This article takes stock of the deployment of NGEU funds in Spain to date. It first describes the institutional framework of the PRTR, then presents a quantitative analysis with consolidated data, followed by a qualitative analysis with illustrative examples of expected impact. This is followed by a critical discussion of the plan’s achievements and obstacles, and finally, conclusions are offered.
Institutional framework of the PRTR
The Spanish Recovery Plan is part of the institutional framework of the NGEU, a temporary instrument endowed with €750 billion (at 2018 prices) for the EU as a whole. The centerpiece is the Recovery and Resilience Facility (MRR), which finances reforms and investments in exchange for the fulfillment of milestones and targets previously agreed with each country. In July 2021, the European Commission and the Council of the EU approved the Spanish plan "España Puede" (Spain Can), granting an initial allocation of €69.528 billion in non-repayable grants. Spain subsequently decided to also request the concessional loan portion, adding around €84 billion, through an addendum to the plan approved in 2023. This brings the total funding allocated to around €160 billion until 2026, the largest amount in the EU after Italy.

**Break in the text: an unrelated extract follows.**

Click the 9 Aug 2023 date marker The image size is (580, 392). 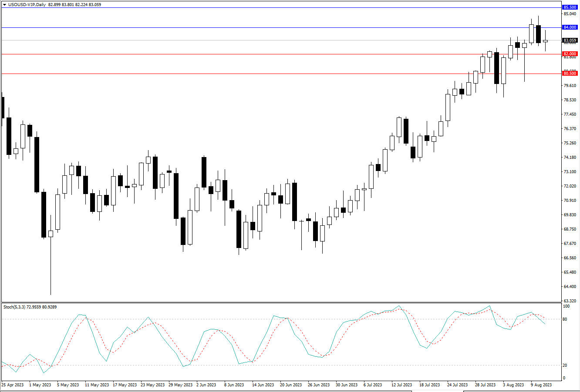[541, 385]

The Spanish PRTR is structured around four cross-cutting priorities (ecological transition, digital transformation, social and territorial cohesion, and gender equality), 10 lever policies, and 30 components covering key areas ranging from renewable energy, housing renovation, and sustainable mobility to education, healthcare, support for SMEs, and the digitalization of public administration, among others. It also incorporates 12 Strategic Projects (PERTE) aimed at leading sectors (electric vehicles, green hydrogen, microelectronics, agri-food, health, etc.), designed to channel high-impact, public-private investments. According to the European Commission, the modified plan (including the REPowerEU chapter on energy security) allocates 39.9% of spending to climate objectives and 26% to the digital transition, exceeding the minimum requirements of 37% and 20%, respectively. In addition, it is estimated that around 23% of spending is classified as social investment (education, care policies, labor inclusion, etc.), reflecting the priority of mitigating the social impact of the crisis.

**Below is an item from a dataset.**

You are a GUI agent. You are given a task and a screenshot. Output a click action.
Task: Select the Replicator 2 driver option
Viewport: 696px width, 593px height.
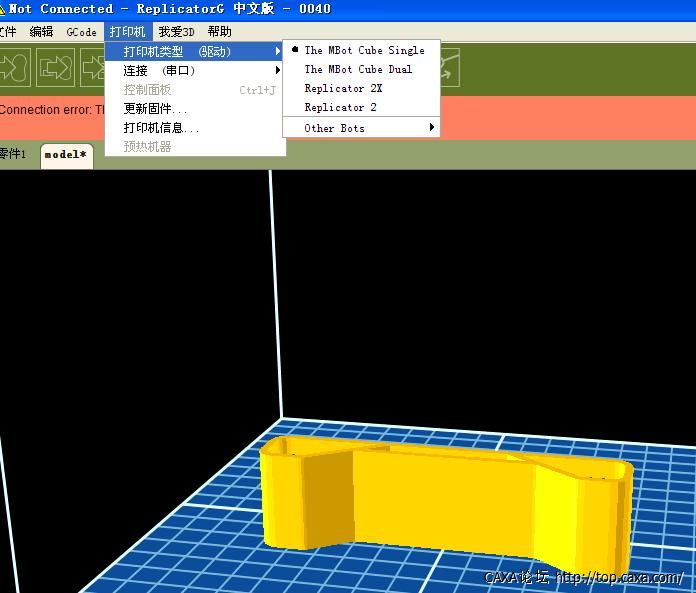tap(340, 107)
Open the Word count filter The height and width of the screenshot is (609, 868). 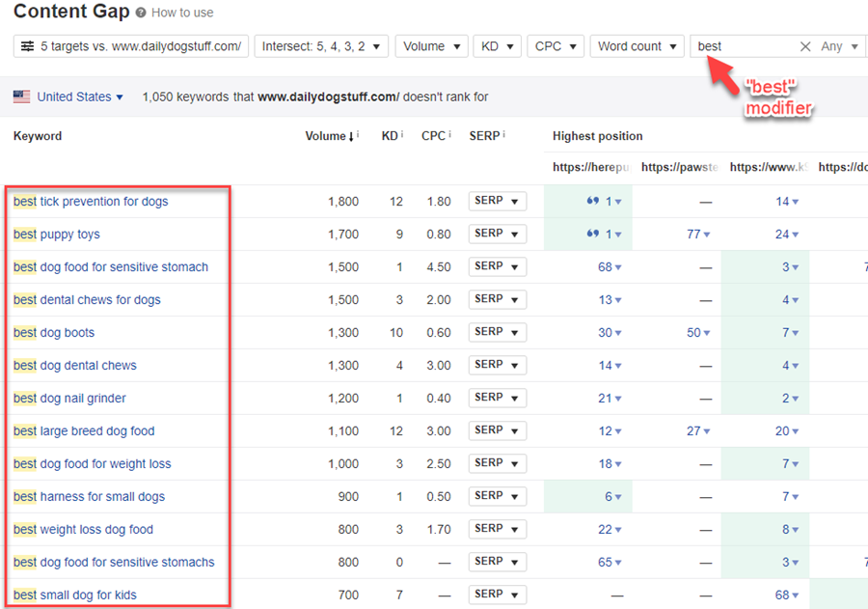[x=637, y=46]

The governance of the PRTR falls within a complex institutional structure. The central government (through the Recovery Commission, chaired by the Prime Minister’s Office, and various ministries, mainly Economy and Finance) coordinates planning, monitoring, and reporting to the EU. Implementation is channeled through ministries and national agencies, but also with significant involvement from the autonomous communities (CCAA) and local authorities. In fact, a substantial portion of the funds is transferred to the CCAA to manage investments in their areas of competence. As of December 31, 2024, €29.106 billion had been distributed to the autonomous regions for projects related to ecological transition, digitalization, education, health, tourism, employment, sustainable mobility, housing, water, aid to businesses, culture, sports, etc. In addition, in 2021-2022, Spain already transferred €10 billion to the autonomous regions and regional authorities under the REACT-EU fund (another NGEU tool for immediate support in the wake of the pandemic). This brings the total NGEU resources distributed across the country in those years to almost €39 billion.

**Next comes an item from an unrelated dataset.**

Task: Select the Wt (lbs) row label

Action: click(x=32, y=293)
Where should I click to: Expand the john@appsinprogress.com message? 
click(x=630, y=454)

A key feature of the mechanism is that payments from the European Commission to the Member State are conditional on the implementation of structural reforms. In the case of Spain, the plan included more than 400 milestones and targets to be achieved within different timeframes. For example, flagship reforms such as the new Education Law, the 2021 labor reform, pension reform, climate change and energy transition laws, and judicial digitalization, among others, have been requirements for unlocking disbursements. This conditionality seeks to ensure that the funds are not only spent but also leave a structural legacy in the form of modernized public policies. The deadline for implementing all measures (investments and reforms) is August 2026, according to the European MRR regulation. By then, Member States must have completed the projects and requested final payments. Any delay beyond that date entails a risk of losing funding.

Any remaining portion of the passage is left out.